In a new study, university students who were trained in mindfulness meditation had fewer problems with ‘mind wandering’ and performed better on tests of working memory and reading comprehension.
Researchers in the department of psychological and brain sciences at the University of California, Santa Barbara, conducted the study to examine the dynamics between mindfulness and mind-wandering — or the tendency to let our minds drift away on ‘task-unrelated thoughts.’
“We had already found that mind-wandering underlies performance on a variety of tests, including working memory capacity and intelligence,” said Michael D. Mrazek, a graduate student working with Jonathan W. Schooler, a professor of psychology.

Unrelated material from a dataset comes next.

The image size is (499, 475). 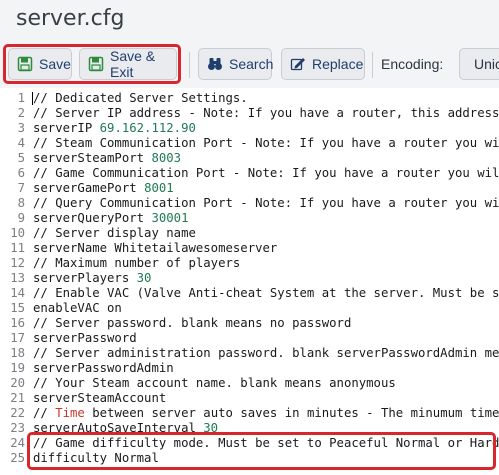 I want to click on line-value: 30, so click(x=144, y=278).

The better the working memory — or an individual’s ability to hold chunks of information and also use them — the better students tend to perform on reading comprehension tests.
The research included 48 University of California undergraduates who were told it was a study designed to improve cognitive performance. Each student was evaluated for working memory capacity, mind-wandering and performance on a Graduate Record Examination (GRE) reading comprehension section.

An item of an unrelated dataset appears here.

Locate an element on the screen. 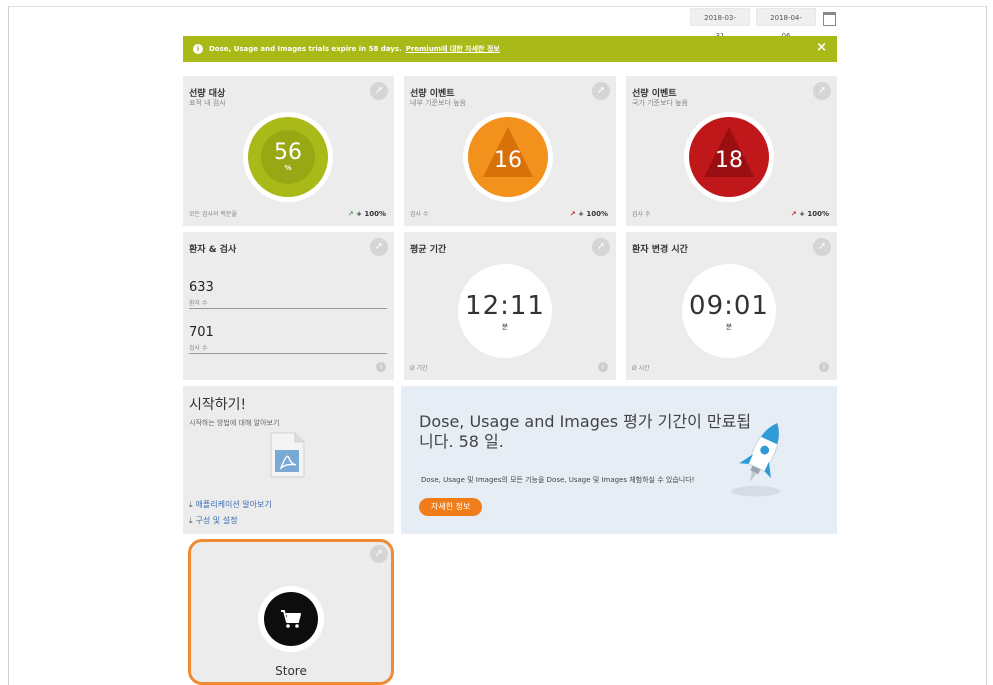 Image resolution: width=993 pixels, height=685 pixels. store-icon-ring is located at coordinates (291, 619).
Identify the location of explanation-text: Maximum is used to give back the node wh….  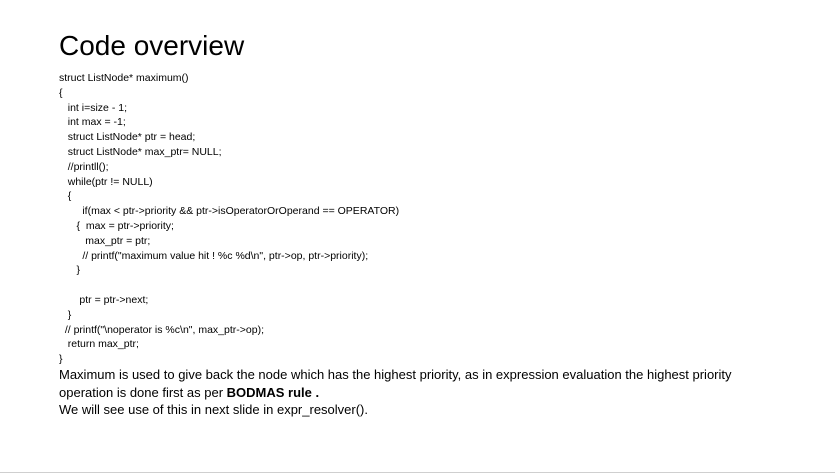
(409, 392).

Half of the volunteers were then randomly assigned to take part in a nutrition program, in which they were educated about healthy eating and asked to keep a daily food diary.
The others took a training that resembled standard mindfulness-based stress reduction programs. Students met four days a week for two weeks and were not required to devote as much formal practice outside of class.
The mindfulness students received training in the practice of meditation — including sitting in an upright posture with legs crossed and gaze lowered, breathing exercises and “minimizing the distracting quality of past and future concerns by reframing them as mental projections occurring in the present.”
After two weeks, the students were re-evaluated for mind-wandering and working memory capacity and given another version of the reading comprehension test.
The group that took mindfulness training experienced less mind-wandering and performed better on tests of working memory capacity and reading comprehension. Before the training, their average GRE verbal score was 460. Two weeks later, it was 520.
The nutrition group’s results did not change.
Richard J. Davidson, a professor of psychology and psychiatry at the University of Wisconsin-Madison, who has studied brain function in long-term and novice mindful meditators, offered this analogy: “You can improve the signal-to-noise ratio by reducing the noise. Decreasing mind-wandering is doing just that.”